(Screenshot grounding data)

- - - - -

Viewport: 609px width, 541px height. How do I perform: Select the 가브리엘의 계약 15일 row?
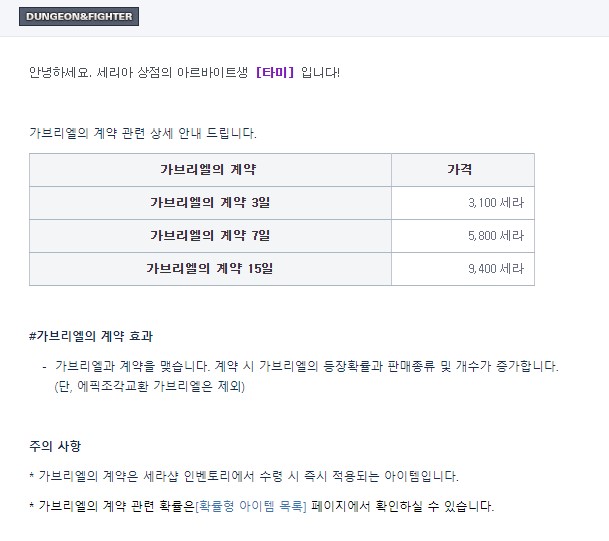pos(282,269)
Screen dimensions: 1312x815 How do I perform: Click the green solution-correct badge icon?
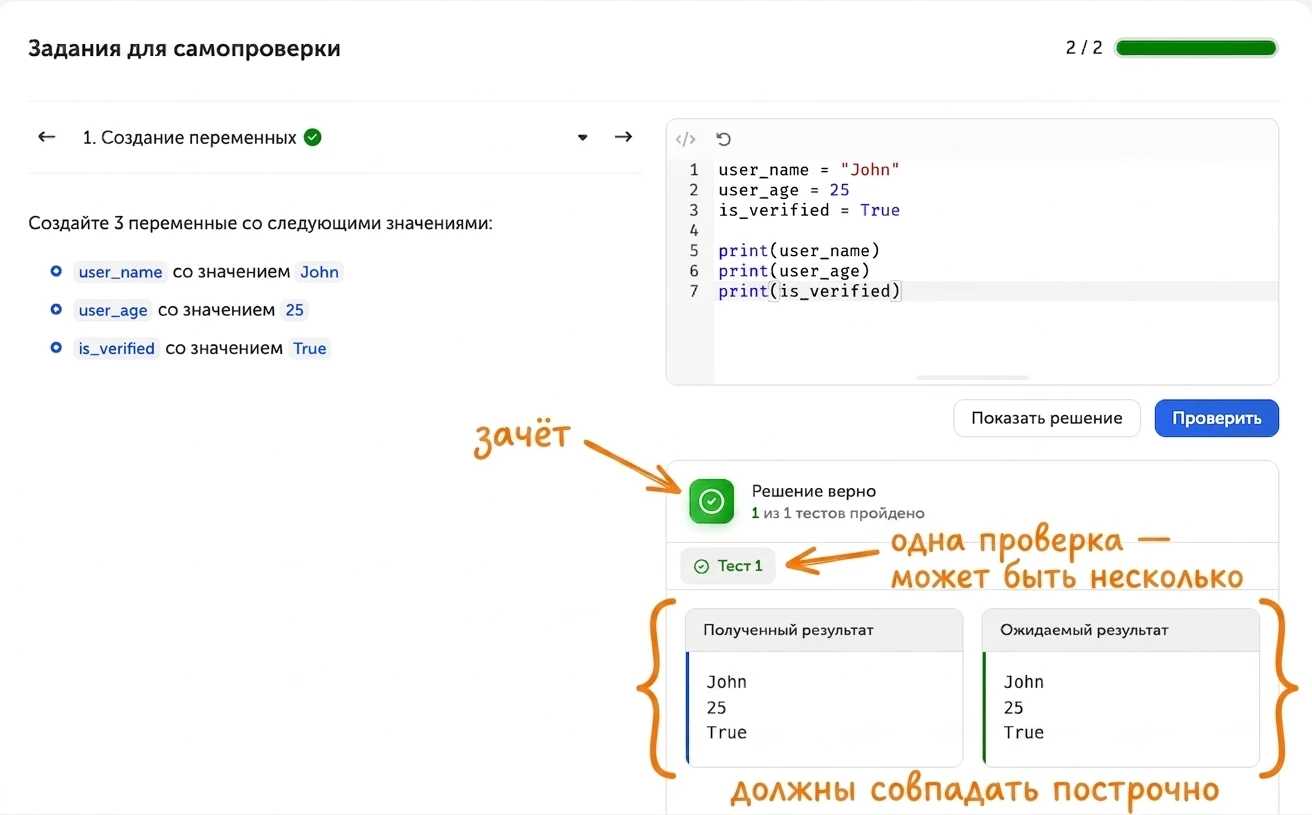click(712, 501)
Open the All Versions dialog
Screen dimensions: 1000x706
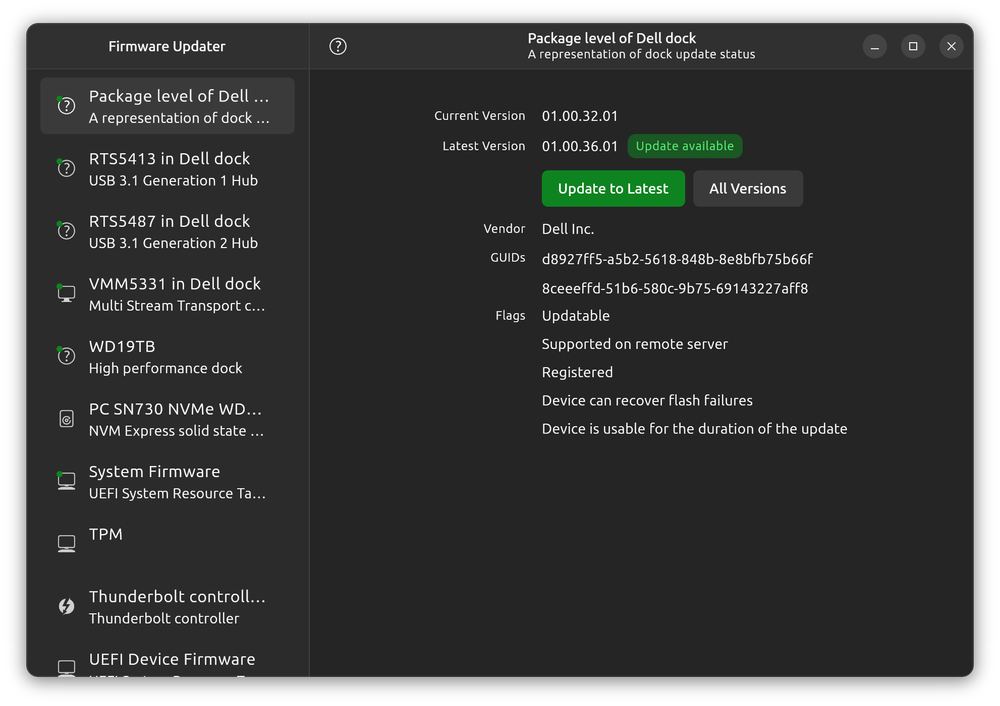click(x=747, y=188)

- - - - -

(Directions): When you reach a picture in the records above, pass over it and transcribe the rest exactly.

(Answer for the task):
Viewport: 609px width, 541px height. How do I perform: Select the 가브리엘의 계약 15일 row?
pos(282,269)
Screen dimensions: 1312x815 How do I perform: Click the green solution-correct badge icon?
click(712, 501)
Open the All Versions dialog
Screen dimensions: 1000x706
click(x=747, y=188)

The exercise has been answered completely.